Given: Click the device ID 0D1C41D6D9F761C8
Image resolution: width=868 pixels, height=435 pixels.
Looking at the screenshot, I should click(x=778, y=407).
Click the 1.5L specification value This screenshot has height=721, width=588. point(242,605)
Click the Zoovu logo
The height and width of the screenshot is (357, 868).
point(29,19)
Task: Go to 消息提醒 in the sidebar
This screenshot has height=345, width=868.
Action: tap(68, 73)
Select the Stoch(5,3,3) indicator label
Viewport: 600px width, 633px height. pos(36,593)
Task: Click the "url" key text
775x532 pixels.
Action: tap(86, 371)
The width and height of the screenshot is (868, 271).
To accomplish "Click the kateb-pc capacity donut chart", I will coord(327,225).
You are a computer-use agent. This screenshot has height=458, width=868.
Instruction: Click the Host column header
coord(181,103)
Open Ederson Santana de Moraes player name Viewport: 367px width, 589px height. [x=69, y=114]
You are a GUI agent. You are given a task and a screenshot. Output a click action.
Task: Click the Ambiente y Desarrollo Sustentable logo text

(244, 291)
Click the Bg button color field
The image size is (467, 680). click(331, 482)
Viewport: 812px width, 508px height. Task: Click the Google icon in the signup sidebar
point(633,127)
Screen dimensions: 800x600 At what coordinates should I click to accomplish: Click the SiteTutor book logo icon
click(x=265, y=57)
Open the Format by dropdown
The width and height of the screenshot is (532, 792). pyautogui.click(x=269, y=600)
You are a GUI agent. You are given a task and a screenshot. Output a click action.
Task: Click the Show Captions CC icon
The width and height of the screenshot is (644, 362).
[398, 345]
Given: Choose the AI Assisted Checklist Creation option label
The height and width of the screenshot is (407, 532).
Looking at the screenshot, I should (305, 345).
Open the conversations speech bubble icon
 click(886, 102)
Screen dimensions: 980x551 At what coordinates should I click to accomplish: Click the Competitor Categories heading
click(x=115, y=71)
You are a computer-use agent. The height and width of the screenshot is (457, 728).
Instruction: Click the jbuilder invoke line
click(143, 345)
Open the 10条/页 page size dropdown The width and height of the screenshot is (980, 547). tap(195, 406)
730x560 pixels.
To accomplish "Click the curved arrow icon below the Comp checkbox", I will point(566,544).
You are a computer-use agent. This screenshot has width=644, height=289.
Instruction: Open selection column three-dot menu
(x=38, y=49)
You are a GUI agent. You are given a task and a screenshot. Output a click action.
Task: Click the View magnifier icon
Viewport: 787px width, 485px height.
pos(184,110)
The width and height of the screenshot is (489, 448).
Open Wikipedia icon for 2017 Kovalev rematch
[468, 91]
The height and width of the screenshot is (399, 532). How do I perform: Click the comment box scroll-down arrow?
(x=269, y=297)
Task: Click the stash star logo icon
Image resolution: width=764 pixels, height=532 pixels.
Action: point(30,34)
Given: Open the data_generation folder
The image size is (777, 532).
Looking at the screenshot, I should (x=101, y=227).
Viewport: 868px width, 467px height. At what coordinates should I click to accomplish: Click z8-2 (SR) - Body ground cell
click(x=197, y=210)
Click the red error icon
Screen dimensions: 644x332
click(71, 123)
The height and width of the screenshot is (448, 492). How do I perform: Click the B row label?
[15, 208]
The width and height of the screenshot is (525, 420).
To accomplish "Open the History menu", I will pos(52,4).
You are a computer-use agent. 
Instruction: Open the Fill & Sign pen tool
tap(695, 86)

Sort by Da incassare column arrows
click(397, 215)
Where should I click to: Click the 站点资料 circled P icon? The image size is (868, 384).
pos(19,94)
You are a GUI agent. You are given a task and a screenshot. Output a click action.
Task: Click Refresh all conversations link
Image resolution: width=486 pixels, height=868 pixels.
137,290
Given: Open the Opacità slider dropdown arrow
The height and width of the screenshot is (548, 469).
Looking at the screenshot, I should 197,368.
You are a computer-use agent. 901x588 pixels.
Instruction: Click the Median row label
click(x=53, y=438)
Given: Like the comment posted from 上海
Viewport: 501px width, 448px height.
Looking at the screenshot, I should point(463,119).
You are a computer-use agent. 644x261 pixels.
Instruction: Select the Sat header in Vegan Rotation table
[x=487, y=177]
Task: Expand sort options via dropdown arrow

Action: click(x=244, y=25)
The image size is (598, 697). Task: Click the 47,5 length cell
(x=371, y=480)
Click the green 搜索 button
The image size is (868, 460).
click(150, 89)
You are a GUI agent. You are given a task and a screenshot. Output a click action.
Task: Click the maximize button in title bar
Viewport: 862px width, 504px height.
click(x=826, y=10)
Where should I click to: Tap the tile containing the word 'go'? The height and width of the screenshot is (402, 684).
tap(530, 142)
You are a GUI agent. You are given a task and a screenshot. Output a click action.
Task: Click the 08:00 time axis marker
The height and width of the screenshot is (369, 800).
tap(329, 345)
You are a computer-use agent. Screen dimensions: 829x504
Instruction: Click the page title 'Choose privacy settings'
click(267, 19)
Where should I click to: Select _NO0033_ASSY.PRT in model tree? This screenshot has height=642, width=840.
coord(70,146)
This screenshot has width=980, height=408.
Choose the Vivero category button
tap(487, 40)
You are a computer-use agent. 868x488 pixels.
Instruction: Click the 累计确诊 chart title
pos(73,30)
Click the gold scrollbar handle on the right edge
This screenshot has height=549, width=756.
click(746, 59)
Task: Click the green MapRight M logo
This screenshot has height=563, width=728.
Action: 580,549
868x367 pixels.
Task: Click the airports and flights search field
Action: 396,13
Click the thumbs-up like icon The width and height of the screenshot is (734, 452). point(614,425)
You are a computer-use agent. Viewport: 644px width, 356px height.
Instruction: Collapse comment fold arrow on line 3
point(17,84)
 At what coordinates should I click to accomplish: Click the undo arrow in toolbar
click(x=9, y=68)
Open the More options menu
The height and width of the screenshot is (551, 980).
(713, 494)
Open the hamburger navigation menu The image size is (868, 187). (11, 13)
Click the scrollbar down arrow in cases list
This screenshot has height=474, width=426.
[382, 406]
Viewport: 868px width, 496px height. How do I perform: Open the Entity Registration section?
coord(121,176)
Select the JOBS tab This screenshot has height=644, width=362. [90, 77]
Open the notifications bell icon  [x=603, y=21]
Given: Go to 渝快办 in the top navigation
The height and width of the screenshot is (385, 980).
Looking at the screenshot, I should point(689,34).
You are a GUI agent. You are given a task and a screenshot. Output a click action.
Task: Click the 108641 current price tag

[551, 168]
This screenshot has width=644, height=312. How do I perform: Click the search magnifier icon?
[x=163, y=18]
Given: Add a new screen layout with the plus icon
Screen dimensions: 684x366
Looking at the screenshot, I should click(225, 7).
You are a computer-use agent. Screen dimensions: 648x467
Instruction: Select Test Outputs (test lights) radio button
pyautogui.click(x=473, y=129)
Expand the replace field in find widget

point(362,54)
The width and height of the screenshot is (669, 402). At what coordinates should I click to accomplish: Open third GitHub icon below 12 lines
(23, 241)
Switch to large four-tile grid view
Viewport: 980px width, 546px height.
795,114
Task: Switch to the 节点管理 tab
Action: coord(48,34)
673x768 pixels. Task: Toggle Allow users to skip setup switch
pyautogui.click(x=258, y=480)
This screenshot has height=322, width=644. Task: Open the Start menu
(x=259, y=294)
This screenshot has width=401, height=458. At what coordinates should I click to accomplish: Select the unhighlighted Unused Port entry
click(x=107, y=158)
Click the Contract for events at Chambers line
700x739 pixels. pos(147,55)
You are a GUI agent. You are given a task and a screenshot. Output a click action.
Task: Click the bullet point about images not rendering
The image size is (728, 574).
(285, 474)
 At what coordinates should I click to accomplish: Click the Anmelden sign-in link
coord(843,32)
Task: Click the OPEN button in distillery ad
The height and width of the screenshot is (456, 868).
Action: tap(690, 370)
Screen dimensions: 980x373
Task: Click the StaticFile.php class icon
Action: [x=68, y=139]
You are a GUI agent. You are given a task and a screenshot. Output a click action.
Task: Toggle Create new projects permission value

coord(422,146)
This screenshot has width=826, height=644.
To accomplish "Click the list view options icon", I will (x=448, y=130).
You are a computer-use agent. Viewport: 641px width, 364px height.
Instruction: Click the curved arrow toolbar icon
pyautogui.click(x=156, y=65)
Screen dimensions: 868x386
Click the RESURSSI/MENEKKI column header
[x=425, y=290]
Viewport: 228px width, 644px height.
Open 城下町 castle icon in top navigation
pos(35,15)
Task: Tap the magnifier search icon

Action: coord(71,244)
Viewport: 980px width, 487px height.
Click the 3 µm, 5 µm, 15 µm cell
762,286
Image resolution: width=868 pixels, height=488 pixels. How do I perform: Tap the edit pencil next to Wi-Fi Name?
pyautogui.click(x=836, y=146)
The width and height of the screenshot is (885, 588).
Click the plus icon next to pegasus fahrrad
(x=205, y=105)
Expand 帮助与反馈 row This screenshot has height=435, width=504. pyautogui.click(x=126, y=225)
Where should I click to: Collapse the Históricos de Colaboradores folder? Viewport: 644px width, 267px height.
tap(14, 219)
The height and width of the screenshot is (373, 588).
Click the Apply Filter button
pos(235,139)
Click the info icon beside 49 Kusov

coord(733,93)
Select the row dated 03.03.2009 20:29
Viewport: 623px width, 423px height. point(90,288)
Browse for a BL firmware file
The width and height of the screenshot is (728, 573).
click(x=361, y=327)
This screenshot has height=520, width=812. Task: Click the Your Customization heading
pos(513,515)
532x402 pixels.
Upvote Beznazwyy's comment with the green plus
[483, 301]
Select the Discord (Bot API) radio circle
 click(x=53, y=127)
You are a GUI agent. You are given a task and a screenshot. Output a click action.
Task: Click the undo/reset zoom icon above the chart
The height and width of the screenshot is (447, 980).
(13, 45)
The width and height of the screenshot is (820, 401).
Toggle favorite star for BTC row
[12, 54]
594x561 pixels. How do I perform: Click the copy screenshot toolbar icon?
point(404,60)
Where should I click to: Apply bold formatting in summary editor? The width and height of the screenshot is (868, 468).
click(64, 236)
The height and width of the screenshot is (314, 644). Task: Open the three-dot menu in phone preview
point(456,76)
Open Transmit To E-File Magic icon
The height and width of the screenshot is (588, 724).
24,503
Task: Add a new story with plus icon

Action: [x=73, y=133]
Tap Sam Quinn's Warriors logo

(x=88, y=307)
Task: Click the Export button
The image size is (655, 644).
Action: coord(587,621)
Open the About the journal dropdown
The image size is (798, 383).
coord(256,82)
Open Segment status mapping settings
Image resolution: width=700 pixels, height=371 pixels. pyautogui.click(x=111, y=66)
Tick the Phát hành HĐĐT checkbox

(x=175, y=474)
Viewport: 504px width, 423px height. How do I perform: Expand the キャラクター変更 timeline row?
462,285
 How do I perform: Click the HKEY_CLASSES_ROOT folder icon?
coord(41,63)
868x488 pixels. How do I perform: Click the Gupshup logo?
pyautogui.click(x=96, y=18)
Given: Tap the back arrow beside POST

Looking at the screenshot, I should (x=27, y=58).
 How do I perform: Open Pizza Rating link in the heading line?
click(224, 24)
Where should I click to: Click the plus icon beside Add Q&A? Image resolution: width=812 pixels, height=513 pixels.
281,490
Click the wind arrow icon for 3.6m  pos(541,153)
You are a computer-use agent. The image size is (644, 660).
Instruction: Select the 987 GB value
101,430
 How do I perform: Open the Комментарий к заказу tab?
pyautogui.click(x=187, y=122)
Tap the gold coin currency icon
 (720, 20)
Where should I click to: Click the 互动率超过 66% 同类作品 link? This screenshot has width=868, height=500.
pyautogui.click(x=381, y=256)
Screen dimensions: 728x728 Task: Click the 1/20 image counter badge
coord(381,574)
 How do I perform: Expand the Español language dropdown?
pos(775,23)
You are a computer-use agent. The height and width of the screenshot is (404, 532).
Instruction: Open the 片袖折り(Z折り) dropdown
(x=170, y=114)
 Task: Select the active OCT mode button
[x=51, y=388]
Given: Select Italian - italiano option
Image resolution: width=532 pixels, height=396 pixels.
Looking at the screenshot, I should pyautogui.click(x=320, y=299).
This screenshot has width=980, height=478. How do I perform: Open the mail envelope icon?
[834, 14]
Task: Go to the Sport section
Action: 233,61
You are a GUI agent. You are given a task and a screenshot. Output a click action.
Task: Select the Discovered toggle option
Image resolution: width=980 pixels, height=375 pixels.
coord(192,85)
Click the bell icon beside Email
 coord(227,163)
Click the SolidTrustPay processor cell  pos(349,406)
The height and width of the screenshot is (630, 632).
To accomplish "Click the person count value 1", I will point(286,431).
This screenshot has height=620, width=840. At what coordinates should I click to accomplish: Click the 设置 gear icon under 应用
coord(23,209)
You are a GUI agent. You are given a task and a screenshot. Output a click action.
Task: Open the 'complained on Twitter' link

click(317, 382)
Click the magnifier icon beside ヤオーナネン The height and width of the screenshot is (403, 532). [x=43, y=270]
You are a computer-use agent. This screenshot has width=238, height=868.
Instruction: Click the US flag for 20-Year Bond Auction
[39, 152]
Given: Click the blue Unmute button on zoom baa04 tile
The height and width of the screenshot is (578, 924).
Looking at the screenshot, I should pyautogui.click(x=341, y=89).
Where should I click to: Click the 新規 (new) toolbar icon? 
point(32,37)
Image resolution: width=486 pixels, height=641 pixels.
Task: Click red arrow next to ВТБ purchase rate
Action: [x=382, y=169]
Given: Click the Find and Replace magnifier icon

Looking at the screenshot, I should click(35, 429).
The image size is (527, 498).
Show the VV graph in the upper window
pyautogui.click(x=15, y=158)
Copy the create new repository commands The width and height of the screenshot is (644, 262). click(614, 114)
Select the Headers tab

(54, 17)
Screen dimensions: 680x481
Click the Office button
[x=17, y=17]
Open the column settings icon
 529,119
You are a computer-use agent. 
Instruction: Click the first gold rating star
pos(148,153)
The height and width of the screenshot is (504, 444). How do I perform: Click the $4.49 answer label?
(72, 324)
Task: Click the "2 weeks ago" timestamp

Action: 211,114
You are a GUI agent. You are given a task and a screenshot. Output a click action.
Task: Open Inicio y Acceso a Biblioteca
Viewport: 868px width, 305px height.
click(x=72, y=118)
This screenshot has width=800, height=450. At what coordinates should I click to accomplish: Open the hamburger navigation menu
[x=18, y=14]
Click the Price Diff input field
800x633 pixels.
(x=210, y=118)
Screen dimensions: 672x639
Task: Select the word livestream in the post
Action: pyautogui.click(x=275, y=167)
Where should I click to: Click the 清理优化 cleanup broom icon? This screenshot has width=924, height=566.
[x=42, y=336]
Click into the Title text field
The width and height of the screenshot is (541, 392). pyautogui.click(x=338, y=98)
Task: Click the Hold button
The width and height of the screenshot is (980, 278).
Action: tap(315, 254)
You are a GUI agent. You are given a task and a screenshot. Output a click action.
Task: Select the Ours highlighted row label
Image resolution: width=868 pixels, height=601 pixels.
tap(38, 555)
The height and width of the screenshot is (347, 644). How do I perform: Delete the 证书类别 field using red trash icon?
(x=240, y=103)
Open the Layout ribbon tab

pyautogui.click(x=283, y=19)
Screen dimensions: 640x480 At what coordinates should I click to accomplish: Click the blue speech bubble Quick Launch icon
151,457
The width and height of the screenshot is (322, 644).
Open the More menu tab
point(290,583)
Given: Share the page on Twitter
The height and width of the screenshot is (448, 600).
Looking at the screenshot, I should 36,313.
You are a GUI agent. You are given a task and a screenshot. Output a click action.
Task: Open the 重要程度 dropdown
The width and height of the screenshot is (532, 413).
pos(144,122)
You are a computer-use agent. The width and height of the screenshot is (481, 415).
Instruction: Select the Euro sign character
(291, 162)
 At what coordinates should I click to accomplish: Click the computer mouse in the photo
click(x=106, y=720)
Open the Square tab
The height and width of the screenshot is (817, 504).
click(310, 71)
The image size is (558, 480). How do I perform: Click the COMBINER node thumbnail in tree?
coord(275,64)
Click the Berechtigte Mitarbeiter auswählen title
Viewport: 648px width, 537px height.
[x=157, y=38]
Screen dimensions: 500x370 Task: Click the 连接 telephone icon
========================================
**EXERCISE:** Output exactly the lines of the records from the first through the one bearing "Click the 1.5L", both ends included.

**OUTPUT OF THE EXERCISE:**
Given: Click the device ID 0D1C41D6D9F761C8
Image resolution: width=868 pixels, height=435 pixels.
Looking at the screenshot, I should click(x=778, y=407).
Click the 1.5L specification value This screenshot has height=721, width=588. point(242,605)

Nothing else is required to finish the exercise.